Machine learning and data science projects and increasingly active developer communities outside the US were some of the big drivers behind GitHub’s growth over the last year.
The repo platform’s latest State of the Octoverse report puts the number of developers using the platform at more than 40 million, ten million of whom joined in the last year alone. It claims that the number of users creating their first repository was up by 44 percent in 2019 compared with the previous year.

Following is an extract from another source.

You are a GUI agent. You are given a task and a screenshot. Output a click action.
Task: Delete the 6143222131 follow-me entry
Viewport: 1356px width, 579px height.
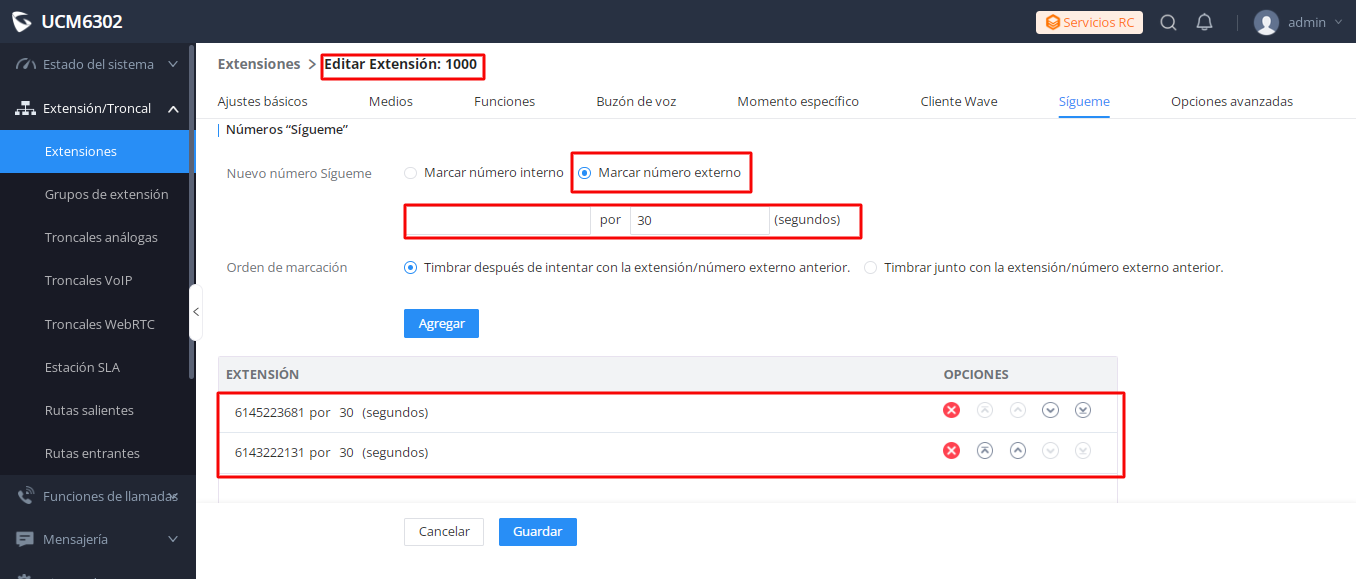[952, 451]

The statistics also highlight the global distribution of GitHub users, with almost 80 percent of developers accessing the site now based outside the United States, and some contributions even being uploaded from Antarctica. Outside of the US, open source use (as measured by clones and forks) was strongest in China, with India, Germany and the UK some way behind. Developers in China are said to have forked and cloned 48 percent more projects this year than last year.
In terms of where GitHub is expanding fastest, Nigeria, Iran and Kenya showed the highest growth in open source projects created in public repositories, while Hong Kong, Singapore and Japan were the territories with the greatest increase in contributors.
One interesting set of statistics shows the popularity of programming languages with repository contributors over the past five years. Javascript has consistently been top dog, while Python and C# are currently on the rise and Java and C++ are declining in popularity. The number of developers using Ruby, meanwhile, seems to have plummeted since 2015.
According to GitHub, Python’s growth is partly driven by a rapidly expanding community of data science professionals, thanks to the many core data science packages powered by this language.
In addition, repositories with topics like “deep learning”, “natural language processing” and “machine learning” have all become more popular recently. Another apparent giveaway sign is that the use of Jupyter Notebooks has seen more than 100 percent growth year-on-year for the last three years.
Similarly, the volume of contributions to TensorFlow illustrates the growth in data science. Almost ten thousand developers have contributed to TensorFlow in the last year, over two thousand of whom have made code commits in the last year, while 25,000 have contributed to TensorFlow dependencies in the last year.
According to GitHub, projects are also becoming more connected and dependent on other projects. Each public and private repository on GitHub now depends on more than 200 packages on average, while the most depended-upon packages supported more than 3.6 million other repositories this year. Whether this growing inter-dependency is a cause for concern is another matter.